The 68-year-old Aso would seem to be a different leader. Unlike the bland Fukuda and inexperienced Abe, Aso is a gruff straight-talker and a policy wonk who can rattle off statistics and fields questions from non-Japanese reporters in English. A member of Japan's 1976 Olympic shooting team, he has played up his passion for manga, or Japanese comic books; he claims to read 10 to 15 a week.

But his brash manner has gotten him in trouble before. He was forced to apologize for a derogatory comment about Alzheimer's last year, and stirred anger five years ago for what many saw as praise for Japan's colonization of the Korean peninsula. And his pedigree—his grandfather and father-in-law were Prime Ministers—works against him with some voters.

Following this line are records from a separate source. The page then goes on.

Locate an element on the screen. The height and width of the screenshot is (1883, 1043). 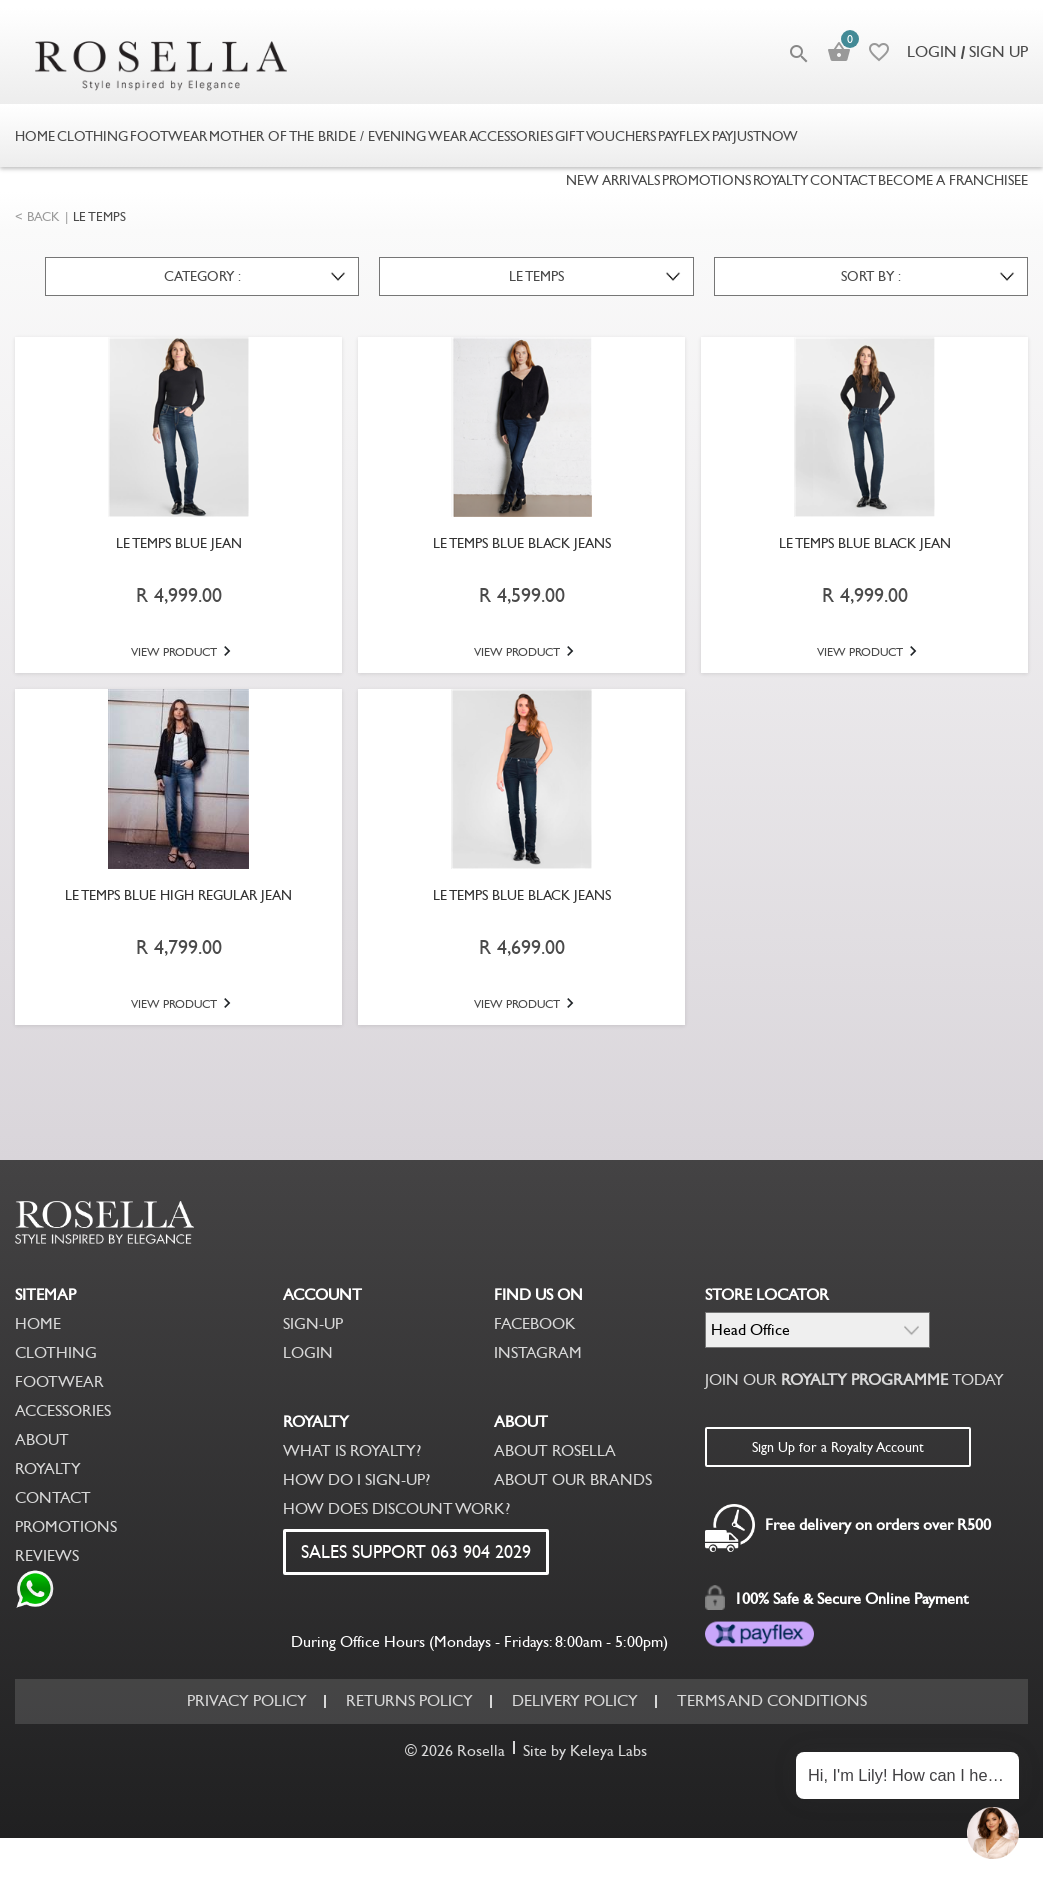
Sign Up for a Royalty Account is located at coordinates (838, 1447).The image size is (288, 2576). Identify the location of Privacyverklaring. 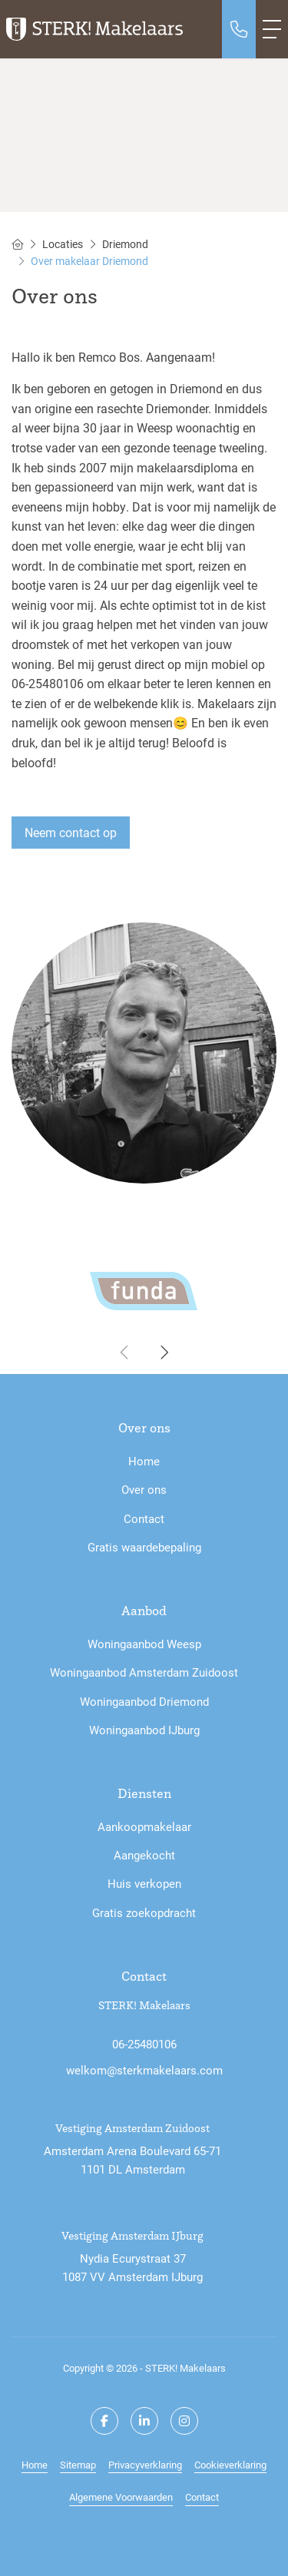
(145, 2464).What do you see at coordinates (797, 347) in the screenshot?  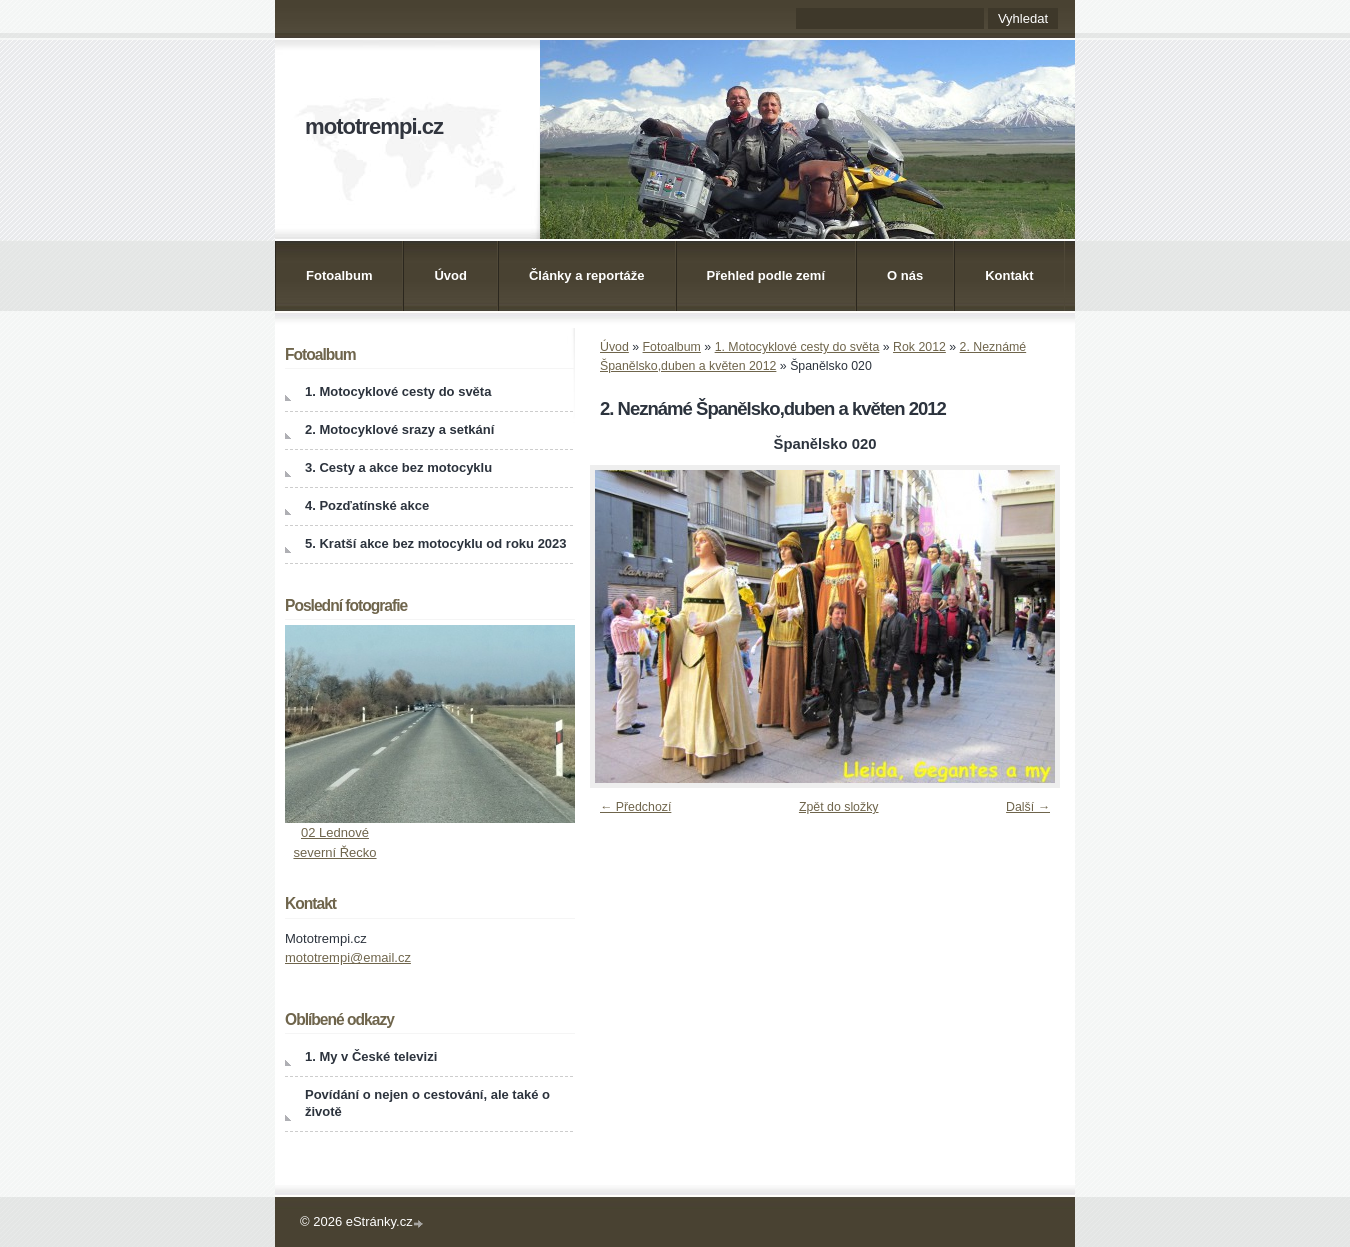 I see `1. Motocyklové cesty do světa` at bounding box center [797, 347]. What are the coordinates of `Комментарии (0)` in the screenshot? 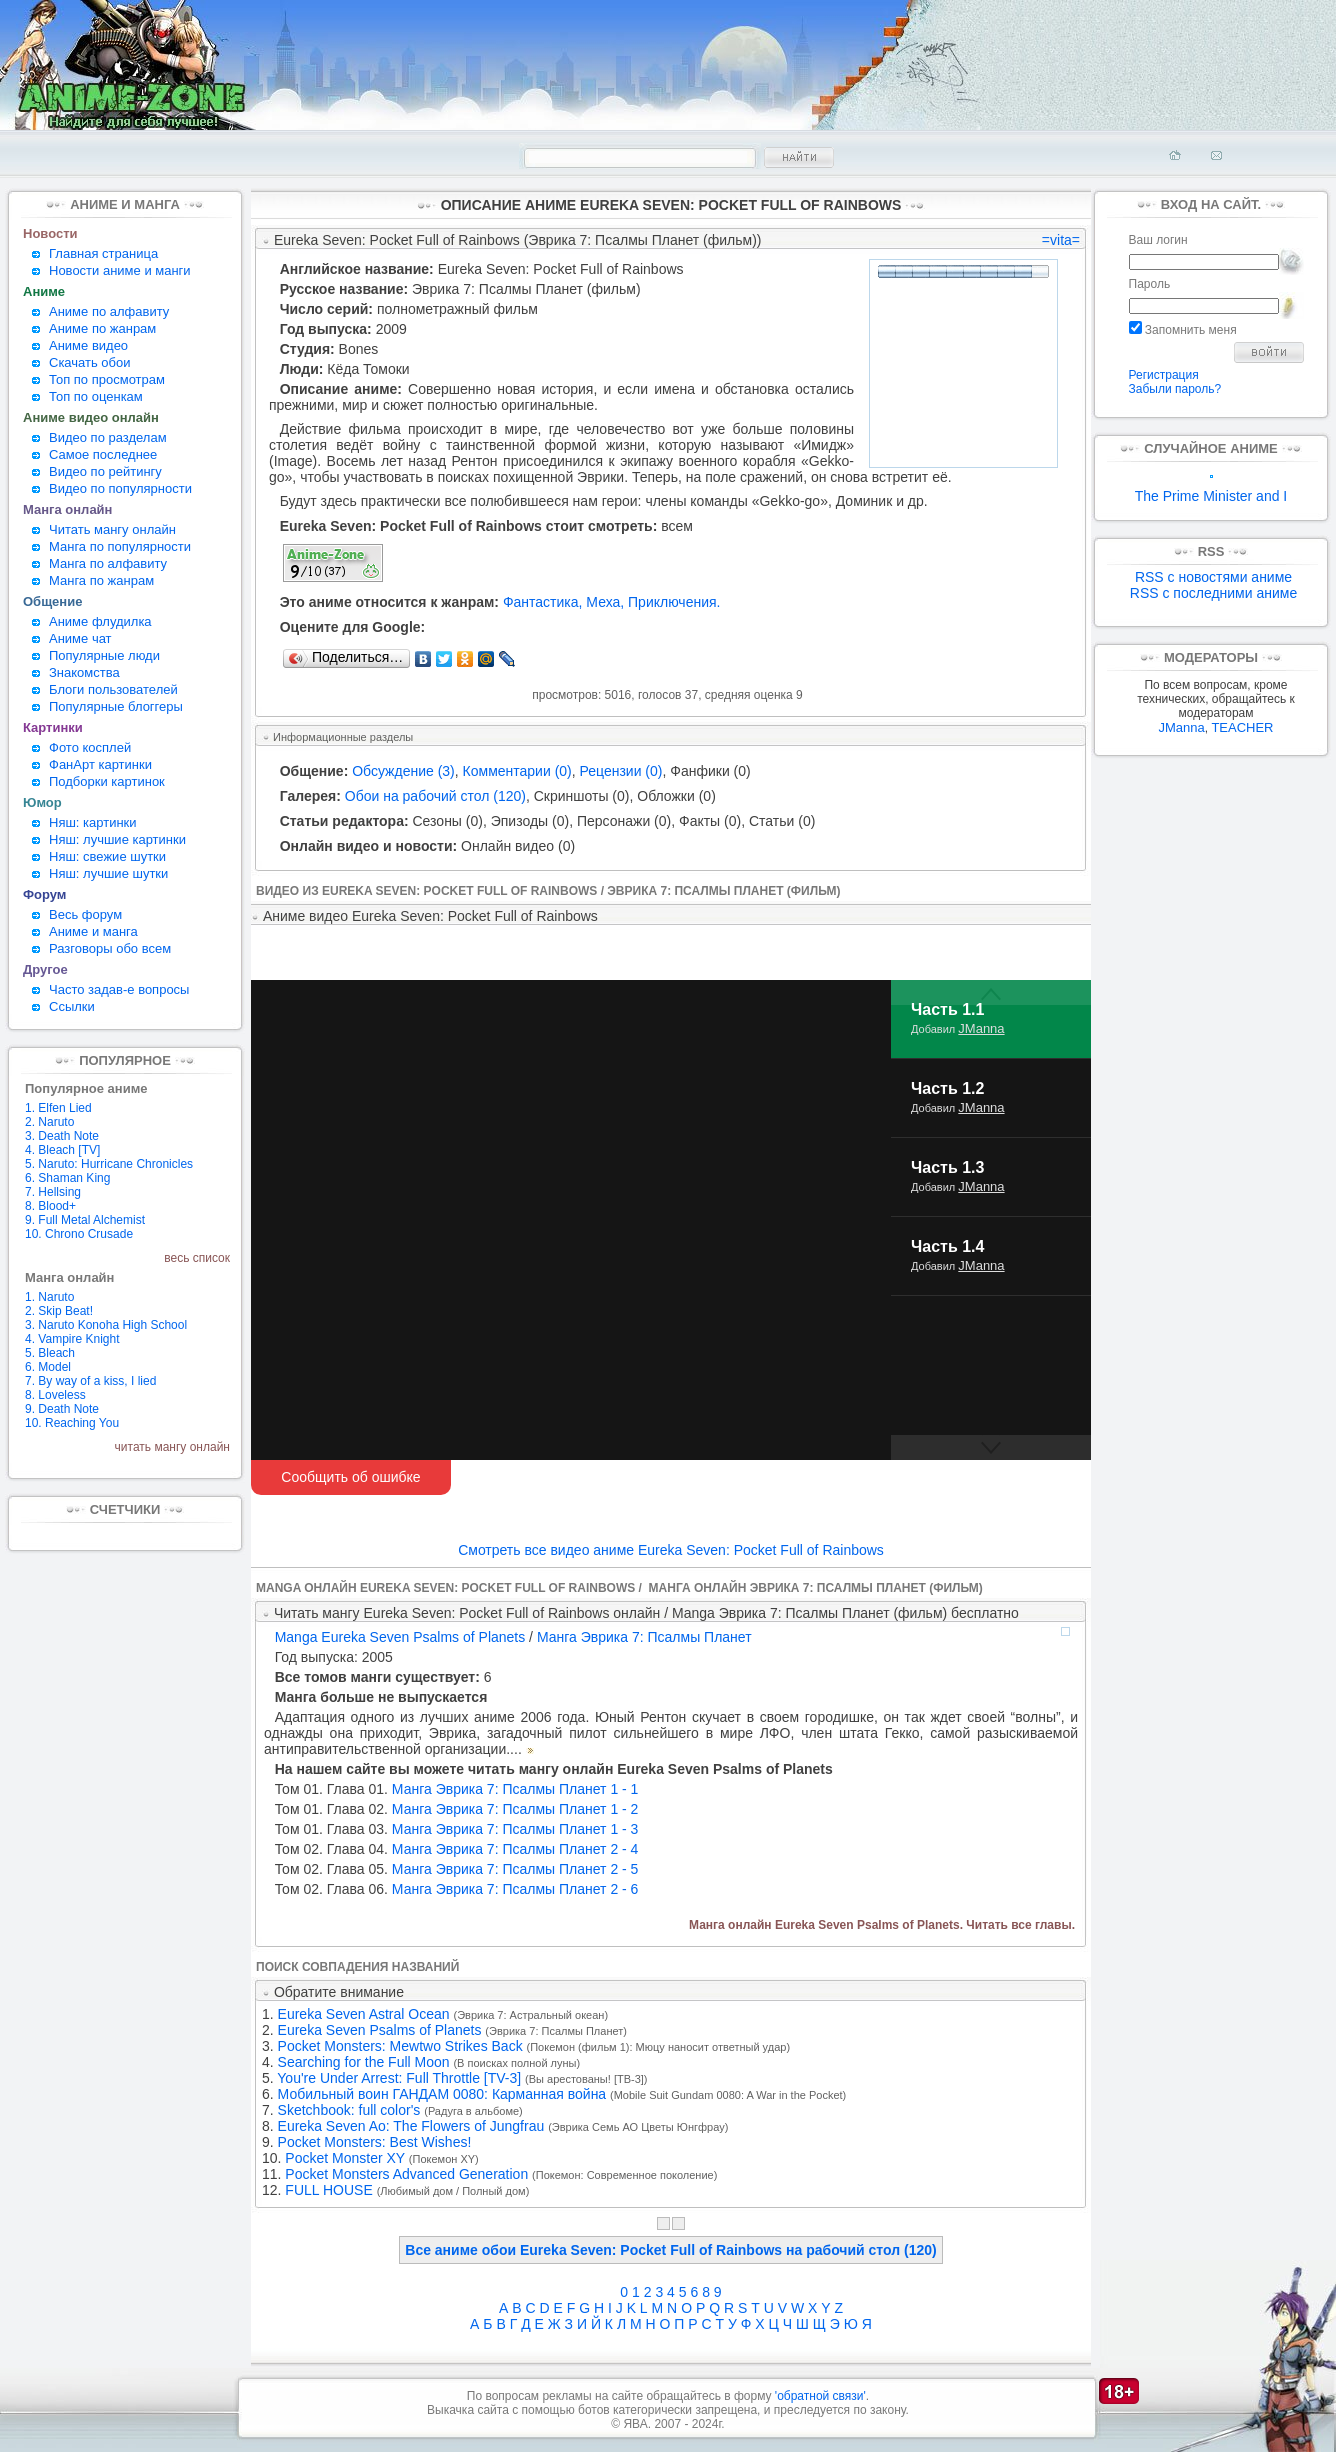 It's located at (517, 771).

Revival of Pork-Barrel Politics?

Aso will need to come up with measures to fix an array of problems, ranging from food safety fears to public anger over lost pension records. He will also want to assure voters that Japan is insulated from the U.S.'s financial woes. So far, Japan's banks have emerged relatively unscathed (BusinessWeek.com, 9/16/08) from the implosion of subprime U.S. mortgages. And none has been badly burned by their exposure to Lehman, whose bankruptcy filing last week triggered the market turmoil that led the U.S. government to consider a $700 billion financial-sector bailout. Analysts estimate losses for Japan's publicly listed large and midsize banks from Lehman at a relatively modest $3.7 billion. "For now, Japan doesn't appear to be at risk of a pullback that's as wrenching as in the U.S. and Europe," says Ryutaro Kono, head of economic research at BNP Paribas (BNPP.PA) in Tokyo.

But critics say Aso's ascension could be a setback for fiscal and political reforms and a revival of pork-barrel politics. With Japan's debts estimated at 150% of gross domestic product, the highest of any industrialized nation, more spending could fan the perception that the country's strained finances are closer to the breaking point. "There's a risk that government spending will be wasted, as it has in the past," says BNP Paribas' Kono. "The government needs to show that it's committed to reforms and deregulation."

Hall is BusinessWeek's technology correspondent in Tokyo.